## TASK DIRECTIONS
Pull out, word for word, everything in the mailing-list post on Kurdish Sorani from "On 28-Aug-06, at" down to "abbreviation and enumeration.".

## SOURCE PASSAGE
○ ○ ○ ○ ○

Re: kurdish sorani

From: Behnam (behnam.rassi@gmail.com)
Date: Tue Aug 29 2006 - 16:18:44 CDT

  • Next message: Richard Wordingham: "Re: Unicode characters List instead of hexadecimal equivalent"

    On 28-Aug-06, at 9:27 PM, Andries Brouwer wrote:

    > On Mon, Aug 28, 2006 at 04:18:20PM -0400, Behnam Rassi wrote:
    >> Hi,
    >>
    >> I agree with John Hudson. Kurdish E can be achieved by U+06D5
    >
    > Yes. But then what is Kurdish H?
    >
    >> The other problem is with the definition of Arabic Heh itself and not
    >> any particular local. Arabic Heh is an exception in that it has five
    >> forms. The fifth form is 'abbreviated form' which is a non-joining
    >> character used for abbreviation and enumeration.
    >> Worse, this form is wrongly presented in Unicode PDF files as the
    >> representative of Arabic letter Heh, which indeed should be the oval
    >> form.
    >> If the fifth form gets its own code, it may solve the problem in
    >> Kurdish and many other languages as well.
    >
    > But Unicode does not encode shapes but semantics.
    > So if two languages each have a Heh, but the shaping behaviour
    > differs,
    > then in principle different code points are required.
    > That is why there is U+06CC next to U+064A (and U+0649).

    The use of shapes, particularly in 'heh' family, amongst different
    languages of Arabic script is very fluid and interchangeable. What is
    defined as medial and final forms of heh goal for Urdu language, can
    easily be used in Persian or Arabic for that matter. Some believe it
    is a calligraphic choice of font maker and I believe it should be an
    optional choice of user in encoding. But this is another story. The
    point I want to make is, in searching an answer for your question as
    'what is Kurdish heh', one should be certain that the shapes of
    initial, medial and final forms are not just a matter of optional
    taste, but irrevocable rules.

○ ○ ○ ○ ○

## DATASET
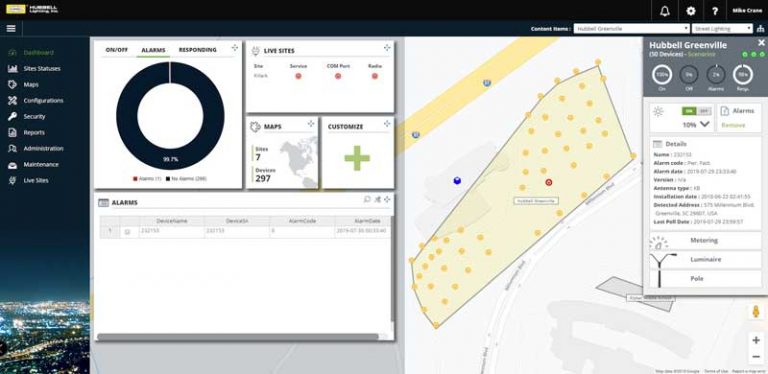Toggle the hamburger menu icon

11,28
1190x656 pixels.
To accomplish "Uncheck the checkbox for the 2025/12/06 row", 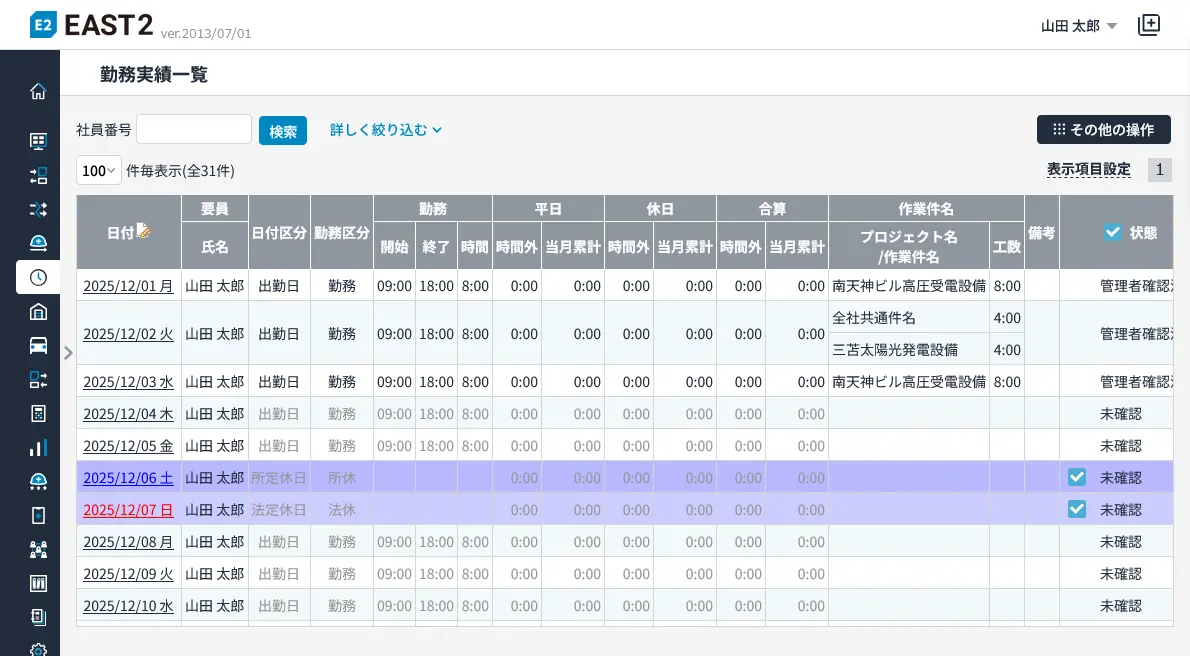I will click(x=1077, y=477).
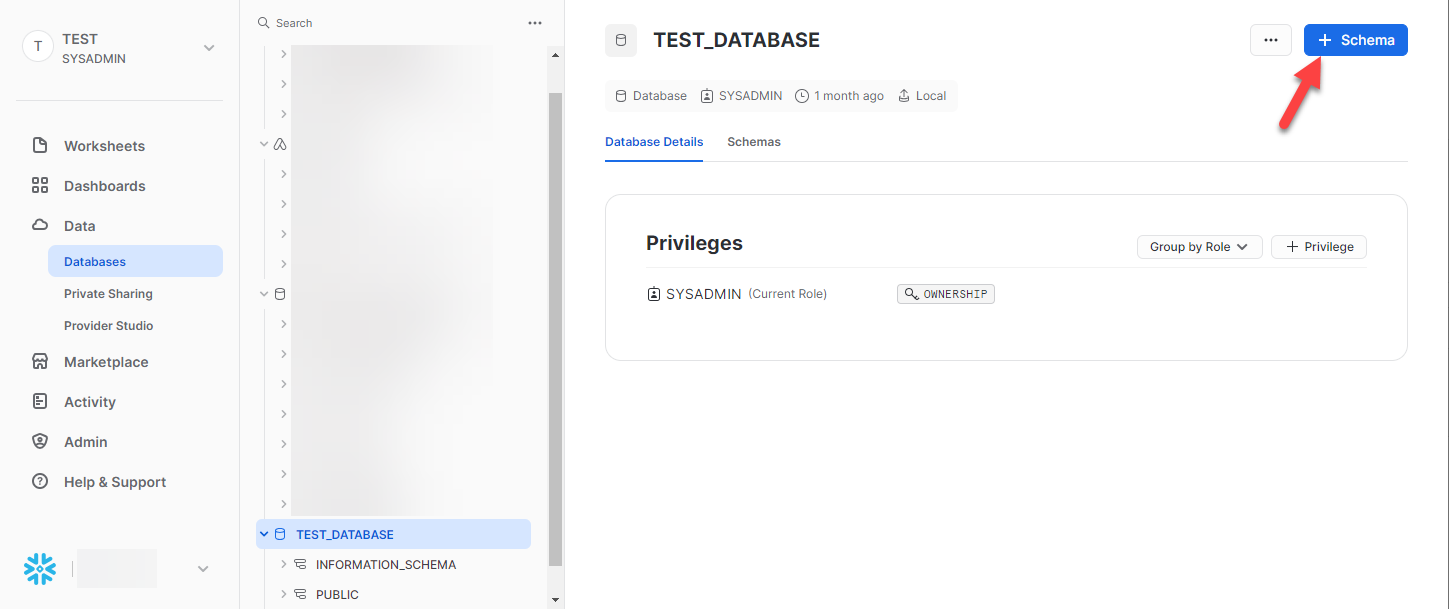Image resolution: width=1449 pixels, height=609 pixels.
Task: Collapse the TEST_DATABASE tree node
Action: point(263,533)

○ ○ ○ ○ ○

## RESULT
On 28-Aug-06, at 9:27 PM, Andries Brouwer wrote:

    > On Mon, Aug 28, 2006 at 04:18:20PM -0400, Behnam Rassi wrote:
    >> Hi,
    >>
    >> I agree with John Hudson. Kurdish E can be achieved by U+06D5
    >
    > Yes. But then what is Kurdish H?
    >
    >> The other problem is with the definition of Arabic Heh itself and not
    >> any particular local. Arabic Heh is an exception in that it has five
    >> forms. The fifth form is 'abbreviated form' which is a non-joining
    >> character used for abbreviation and enumeration.